(Records from a data collection)
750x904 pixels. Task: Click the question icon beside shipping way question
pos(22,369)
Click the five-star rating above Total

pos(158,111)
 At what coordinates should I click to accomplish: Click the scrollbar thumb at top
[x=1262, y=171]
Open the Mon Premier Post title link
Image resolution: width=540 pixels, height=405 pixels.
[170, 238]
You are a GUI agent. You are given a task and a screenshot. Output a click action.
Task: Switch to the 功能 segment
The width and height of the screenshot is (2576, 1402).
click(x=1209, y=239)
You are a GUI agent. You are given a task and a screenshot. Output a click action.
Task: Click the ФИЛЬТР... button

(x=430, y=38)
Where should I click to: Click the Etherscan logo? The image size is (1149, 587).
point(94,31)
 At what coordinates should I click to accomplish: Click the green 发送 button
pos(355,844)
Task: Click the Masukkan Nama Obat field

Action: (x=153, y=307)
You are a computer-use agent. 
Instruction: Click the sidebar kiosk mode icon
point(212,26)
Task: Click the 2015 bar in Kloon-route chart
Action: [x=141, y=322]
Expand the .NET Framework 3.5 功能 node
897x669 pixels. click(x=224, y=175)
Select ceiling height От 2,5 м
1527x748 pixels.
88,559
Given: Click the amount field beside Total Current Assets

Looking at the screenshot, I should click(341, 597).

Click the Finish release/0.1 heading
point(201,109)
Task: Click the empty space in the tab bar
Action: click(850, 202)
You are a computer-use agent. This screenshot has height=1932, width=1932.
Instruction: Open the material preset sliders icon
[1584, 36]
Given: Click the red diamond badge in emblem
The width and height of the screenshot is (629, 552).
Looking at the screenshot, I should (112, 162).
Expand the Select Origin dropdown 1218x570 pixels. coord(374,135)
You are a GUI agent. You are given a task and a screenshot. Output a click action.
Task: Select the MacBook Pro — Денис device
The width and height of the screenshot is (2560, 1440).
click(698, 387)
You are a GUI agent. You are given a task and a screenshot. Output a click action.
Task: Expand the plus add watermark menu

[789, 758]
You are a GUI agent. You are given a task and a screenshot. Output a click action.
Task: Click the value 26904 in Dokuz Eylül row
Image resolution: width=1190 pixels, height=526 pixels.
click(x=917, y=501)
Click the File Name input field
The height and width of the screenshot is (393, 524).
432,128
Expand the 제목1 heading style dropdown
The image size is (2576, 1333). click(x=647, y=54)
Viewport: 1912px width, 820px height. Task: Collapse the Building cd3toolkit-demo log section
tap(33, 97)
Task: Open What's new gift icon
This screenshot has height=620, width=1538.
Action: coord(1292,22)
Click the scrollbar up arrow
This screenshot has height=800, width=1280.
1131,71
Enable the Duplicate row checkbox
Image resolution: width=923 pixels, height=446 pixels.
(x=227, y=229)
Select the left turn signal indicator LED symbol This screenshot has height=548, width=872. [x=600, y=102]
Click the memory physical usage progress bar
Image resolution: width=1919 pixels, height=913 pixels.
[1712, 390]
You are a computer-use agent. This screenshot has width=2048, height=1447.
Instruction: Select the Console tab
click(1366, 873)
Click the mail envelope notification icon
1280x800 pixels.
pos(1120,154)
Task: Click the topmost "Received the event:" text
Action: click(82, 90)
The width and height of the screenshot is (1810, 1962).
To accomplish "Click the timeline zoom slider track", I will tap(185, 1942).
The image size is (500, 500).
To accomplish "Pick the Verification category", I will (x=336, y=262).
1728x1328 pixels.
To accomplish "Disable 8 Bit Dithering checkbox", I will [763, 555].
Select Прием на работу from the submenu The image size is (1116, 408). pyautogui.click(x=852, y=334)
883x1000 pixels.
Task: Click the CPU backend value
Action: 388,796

## WHAT YOU SHOULD DO
Copy every one of the items above line for line, without changing anything.

## WORKED ANSWER
750x904 pixels. Task: Click the question icon beside shipping way question
pos(22,369)
Click the five-star rating above Total

pos(158,111)
 At what coordinates should I click to accomplish: Click the scrollbar thumb at top
[x=1262, y=171]
Open the Mon Premier Post title link
Image resolution: width=540 pixels, height=405 pixels.
[170, 238]
You are a GUI agent. You are given a task and a screenshot. Output a click action.
Task: Switch to the 功能 segment
The width and height of the screenshot is (2576, 1402).
click(x=1209, y=239)
You are a GUI agent. You are given a task and a screenshot. Output a click action.
Task: Click the ФИЛЬТР... button

(x=430, y=38)
Where should I click to: Click the Etherscan logo? The image size is (1149, 587).
point(94,31)
 At what coordinates should I click to accomplish: Click the green 发送 button
pos(355,844)
Task: Click the Masukkan Nama Obat field

Action: (x=153, y=307)
You are a computer-use agent. 
Instruction: Click the sidebar kiosk mode icon
point(212,26)
Task: Click the 2015 bar in Kloon-route chart
Action: [x=141, y=322]
Expand the .NET Framework 3.5 功能 node
897x669 pixels. click(x=224, y=175)
Select ceiling height От 2,5 м
1527x748 pixels.
88,559
Given: Click the amount field beside Total Current Assets

Looking at the screenshot, I should click(341, 597).

Click the Finish release/0.1 heading
point(201,109)
Task: Click the empty space in the tab bar
Action: click(850, 202)
You are a computer-use agent. This screenshot has height=1932, width=1932.
Instruction: Open the material preset sliders icon
[1584, 36]
Given: Click the red diamond badge in emblem
The width and height of the screenshot is (629, 552).
Looking at the screenshot, I should (112, 162).
Expand the Select Origin dropdown 1218x570 pixels. coord(374,135)
You are a GUI agent. You are given a task and a screenshot. Output a click action.
Task: Select the MacBook Pro — Денис device
The width and height of the screenshot is (2560, 1440).
click(698, 387)
You are a GUI agent. You are given a task and a screenshot. Output a click action.
Task: Expand the plus add watermark menu

[789, 758]
You are a GUI agent. You are given a task and a screenshot. Output a click action.
Task: Click the value 26904 in Dokuz Eylül row
Image resolution: width=1190 pixels, height=526 pixels.
click(x=917, y=501)
Click the File Name input field
The height and width of the screenshot is (393, 524).
432,128
Expand the 제목1 heading style dropdown
The image size is (2576, 1333). click(x=647, y=54)
Viewport: 1912px width, 820px height. Task: Collapse the Building cd3toolkit-demo log section
tap(33, 97)
Task: Open What's new gift icon
This screenshot has height=620, width=1538.
Action: coord(1292,22)
Click the scrollbar up arrow
This screenshot has height=800, width=1280.
1131,71
Enable the Duplicate row checkbox
Image resolution: width=923 pixels, height=446 pixels.
(x=227, y=229)
Select the left turn signal indicator LED symbol This screenshot has height=548, width=872. [x=600, y=102]
Click the memory physical usage progress bar
Image resolution: width=1919 pixels, height=913 pixels.
[1712, 390]
You are a computer-use agent. This screenshot has width=2048, height=1447.
Instruction: Select the Console tab
click(1366, 873)
Click the mail envelope notification icon
1280x800 pixels.
pos(1120,154)
Task: Click the topmost "Received the event:" text
Action: click(82, 90)
The width and height of the screenshot is (1810, 1962).
To accomplish "Click the timeline zoom slider track", I will tap(185, 1942).
The image size is (500, 500).
To accomplish "Pick the Verification category", I will (x=336, y=262).
1728x1328 pixels.
To accomplish "Disable 8 Bit Dithering checkbox", I will [763, 555].
Select Прием на работу from the submenu The image size is (1116, 408). pyautogui.click(x=852, y=334)
883x1000 pixels.
Task: Click the CPU backend value
Action: 388,796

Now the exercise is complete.